- _Problem_
When the line containing "The image size is (1426, 738)." is found in the data below, copy it and each line after it through the line containing "You are a computer-use agent. Screen", exactly and with no others.

- _Given records_
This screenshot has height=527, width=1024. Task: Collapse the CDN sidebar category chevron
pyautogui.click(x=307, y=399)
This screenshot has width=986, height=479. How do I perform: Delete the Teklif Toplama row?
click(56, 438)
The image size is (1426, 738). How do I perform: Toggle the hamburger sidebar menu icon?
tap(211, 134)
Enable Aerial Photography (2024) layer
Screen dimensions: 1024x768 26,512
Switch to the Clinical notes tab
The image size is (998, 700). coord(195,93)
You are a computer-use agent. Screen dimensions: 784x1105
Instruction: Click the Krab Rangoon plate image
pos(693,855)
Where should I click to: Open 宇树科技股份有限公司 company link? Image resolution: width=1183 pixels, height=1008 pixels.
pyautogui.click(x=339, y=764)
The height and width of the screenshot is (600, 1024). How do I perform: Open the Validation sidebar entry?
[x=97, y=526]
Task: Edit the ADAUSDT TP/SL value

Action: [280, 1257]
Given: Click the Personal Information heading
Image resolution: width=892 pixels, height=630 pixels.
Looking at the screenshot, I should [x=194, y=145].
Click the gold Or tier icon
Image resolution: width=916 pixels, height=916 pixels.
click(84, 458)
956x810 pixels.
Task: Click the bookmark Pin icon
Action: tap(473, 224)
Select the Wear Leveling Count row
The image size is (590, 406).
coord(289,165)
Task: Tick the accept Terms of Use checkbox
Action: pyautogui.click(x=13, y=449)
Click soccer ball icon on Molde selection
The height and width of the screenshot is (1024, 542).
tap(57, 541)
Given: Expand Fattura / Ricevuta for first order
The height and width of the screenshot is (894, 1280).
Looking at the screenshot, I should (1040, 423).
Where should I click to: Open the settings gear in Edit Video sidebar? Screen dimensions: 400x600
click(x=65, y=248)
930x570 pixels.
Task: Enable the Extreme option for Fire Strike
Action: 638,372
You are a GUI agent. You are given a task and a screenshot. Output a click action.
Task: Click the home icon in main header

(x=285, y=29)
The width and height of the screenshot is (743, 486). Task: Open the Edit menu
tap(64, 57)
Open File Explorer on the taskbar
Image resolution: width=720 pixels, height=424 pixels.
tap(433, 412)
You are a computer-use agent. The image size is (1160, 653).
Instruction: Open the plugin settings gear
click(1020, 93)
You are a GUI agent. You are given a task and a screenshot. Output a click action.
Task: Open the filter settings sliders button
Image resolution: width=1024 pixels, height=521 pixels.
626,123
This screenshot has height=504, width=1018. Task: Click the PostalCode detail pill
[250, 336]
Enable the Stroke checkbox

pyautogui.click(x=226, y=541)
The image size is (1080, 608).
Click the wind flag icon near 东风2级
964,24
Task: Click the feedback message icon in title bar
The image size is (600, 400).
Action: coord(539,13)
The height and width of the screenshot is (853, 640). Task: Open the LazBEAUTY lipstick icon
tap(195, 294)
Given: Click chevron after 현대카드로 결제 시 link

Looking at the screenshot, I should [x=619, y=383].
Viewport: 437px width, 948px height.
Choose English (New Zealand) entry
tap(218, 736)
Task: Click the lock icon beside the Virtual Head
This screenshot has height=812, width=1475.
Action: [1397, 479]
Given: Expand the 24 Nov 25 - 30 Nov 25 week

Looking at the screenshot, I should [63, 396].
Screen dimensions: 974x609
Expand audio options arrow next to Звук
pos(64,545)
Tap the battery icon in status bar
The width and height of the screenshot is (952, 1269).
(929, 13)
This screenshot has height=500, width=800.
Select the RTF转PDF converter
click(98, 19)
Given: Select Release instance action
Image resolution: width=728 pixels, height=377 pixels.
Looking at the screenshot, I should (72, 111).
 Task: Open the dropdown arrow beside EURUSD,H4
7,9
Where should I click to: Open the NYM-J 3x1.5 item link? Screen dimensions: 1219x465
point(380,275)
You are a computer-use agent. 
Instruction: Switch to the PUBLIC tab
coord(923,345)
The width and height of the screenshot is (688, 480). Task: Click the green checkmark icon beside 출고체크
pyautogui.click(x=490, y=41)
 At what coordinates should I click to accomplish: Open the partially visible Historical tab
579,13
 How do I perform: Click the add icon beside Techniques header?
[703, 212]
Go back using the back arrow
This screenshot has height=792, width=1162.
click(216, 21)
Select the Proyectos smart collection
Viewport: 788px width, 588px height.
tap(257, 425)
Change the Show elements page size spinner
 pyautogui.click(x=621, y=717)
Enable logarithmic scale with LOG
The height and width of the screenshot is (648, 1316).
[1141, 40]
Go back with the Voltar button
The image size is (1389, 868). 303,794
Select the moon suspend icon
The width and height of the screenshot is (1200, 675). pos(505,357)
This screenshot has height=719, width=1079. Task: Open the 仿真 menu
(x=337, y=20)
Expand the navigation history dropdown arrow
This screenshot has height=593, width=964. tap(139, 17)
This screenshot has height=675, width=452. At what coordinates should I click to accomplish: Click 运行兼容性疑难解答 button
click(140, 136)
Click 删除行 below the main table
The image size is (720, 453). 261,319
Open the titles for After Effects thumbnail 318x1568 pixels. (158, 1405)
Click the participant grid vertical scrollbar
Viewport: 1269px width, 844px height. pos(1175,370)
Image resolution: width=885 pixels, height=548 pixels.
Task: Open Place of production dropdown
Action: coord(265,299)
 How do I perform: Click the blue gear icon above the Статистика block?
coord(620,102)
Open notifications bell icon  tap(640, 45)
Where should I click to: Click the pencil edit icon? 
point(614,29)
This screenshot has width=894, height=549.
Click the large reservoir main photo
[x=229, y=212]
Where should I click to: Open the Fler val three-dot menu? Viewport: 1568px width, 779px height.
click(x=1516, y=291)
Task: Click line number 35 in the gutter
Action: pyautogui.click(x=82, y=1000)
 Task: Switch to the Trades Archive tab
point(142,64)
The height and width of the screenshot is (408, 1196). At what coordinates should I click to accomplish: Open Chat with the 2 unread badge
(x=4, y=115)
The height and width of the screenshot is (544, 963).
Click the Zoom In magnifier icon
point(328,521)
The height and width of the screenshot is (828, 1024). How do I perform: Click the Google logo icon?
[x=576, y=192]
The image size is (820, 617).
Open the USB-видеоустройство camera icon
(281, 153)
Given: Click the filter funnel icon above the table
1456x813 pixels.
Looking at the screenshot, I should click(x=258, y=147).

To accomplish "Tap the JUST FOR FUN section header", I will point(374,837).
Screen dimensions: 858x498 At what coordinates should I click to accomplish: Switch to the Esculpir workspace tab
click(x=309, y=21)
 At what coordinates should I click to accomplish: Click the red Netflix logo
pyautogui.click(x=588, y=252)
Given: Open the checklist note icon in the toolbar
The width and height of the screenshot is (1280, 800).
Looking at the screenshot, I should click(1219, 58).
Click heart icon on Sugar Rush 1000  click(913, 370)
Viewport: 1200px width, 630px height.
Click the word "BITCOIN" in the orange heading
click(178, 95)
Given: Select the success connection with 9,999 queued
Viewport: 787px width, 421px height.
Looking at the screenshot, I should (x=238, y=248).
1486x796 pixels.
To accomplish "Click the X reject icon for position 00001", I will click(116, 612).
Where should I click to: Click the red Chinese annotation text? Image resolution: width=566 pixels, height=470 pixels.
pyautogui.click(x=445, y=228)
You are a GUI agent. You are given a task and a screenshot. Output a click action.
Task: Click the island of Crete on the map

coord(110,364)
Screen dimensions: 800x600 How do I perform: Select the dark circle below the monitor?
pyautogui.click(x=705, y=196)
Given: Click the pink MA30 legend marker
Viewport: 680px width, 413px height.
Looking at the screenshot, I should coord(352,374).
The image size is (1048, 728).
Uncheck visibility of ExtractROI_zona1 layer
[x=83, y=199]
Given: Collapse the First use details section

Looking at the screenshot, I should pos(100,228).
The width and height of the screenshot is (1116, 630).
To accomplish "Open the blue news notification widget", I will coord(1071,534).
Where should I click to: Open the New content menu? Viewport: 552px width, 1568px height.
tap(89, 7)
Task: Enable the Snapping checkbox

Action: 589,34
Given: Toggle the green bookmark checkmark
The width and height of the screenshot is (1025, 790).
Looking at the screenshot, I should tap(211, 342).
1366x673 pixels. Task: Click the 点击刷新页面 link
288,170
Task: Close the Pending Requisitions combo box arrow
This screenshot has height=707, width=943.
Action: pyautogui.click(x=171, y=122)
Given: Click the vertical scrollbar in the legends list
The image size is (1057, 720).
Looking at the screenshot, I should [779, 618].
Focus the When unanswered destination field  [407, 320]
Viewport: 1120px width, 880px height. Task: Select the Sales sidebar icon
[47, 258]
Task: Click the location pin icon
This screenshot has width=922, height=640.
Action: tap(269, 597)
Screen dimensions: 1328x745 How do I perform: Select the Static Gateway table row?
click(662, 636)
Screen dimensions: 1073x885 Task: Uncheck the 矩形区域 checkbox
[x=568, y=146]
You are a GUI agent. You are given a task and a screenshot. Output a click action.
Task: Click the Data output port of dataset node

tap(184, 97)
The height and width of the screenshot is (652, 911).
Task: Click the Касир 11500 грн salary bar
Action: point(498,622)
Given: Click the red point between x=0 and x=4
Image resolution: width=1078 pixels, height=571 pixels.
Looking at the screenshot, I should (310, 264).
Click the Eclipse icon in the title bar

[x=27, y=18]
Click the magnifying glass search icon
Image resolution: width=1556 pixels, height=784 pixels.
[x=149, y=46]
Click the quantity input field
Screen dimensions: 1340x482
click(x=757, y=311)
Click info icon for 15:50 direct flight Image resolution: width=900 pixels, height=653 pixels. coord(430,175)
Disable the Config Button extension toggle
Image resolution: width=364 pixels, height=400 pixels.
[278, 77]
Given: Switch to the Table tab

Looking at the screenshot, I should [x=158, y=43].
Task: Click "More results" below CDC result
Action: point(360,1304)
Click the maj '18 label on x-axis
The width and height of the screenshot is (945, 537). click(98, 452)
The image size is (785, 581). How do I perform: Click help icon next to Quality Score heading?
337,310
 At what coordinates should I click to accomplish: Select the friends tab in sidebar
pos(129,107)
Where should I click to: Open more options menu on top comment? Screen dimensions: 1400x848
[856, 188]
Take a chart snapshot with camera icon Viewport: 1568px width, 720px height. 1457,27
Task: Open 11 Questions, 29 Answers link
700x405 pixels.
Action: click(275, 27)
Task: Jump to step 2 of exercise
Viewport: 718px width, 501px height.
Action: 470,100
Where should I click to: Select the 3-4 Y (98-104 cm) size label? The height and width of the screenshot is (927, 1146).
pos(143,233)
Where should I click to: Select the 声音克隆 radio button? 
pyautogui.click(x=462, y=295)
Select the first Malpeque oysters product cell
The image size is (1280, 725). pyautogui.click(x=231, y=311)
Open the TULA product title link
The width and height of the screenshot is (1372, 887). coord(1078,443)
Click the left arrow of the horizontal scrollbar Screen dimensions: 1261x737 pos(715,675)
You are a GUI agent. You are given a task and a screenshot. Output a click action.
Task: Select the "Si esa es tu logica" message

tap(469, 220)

- _Result_
The image size is (1426, 738). How do I perform: Toggle the hamburger sidebar menu icon?
tap(211, 134)
Enable Aerial Photography (2024) layer
Screen dimensions: 1024x768 26,512
Switch to the Clinical notes tab
The image size is (998, 700). coord(195,93)
You are a computer-use agent. Screen dimensions: 784x1105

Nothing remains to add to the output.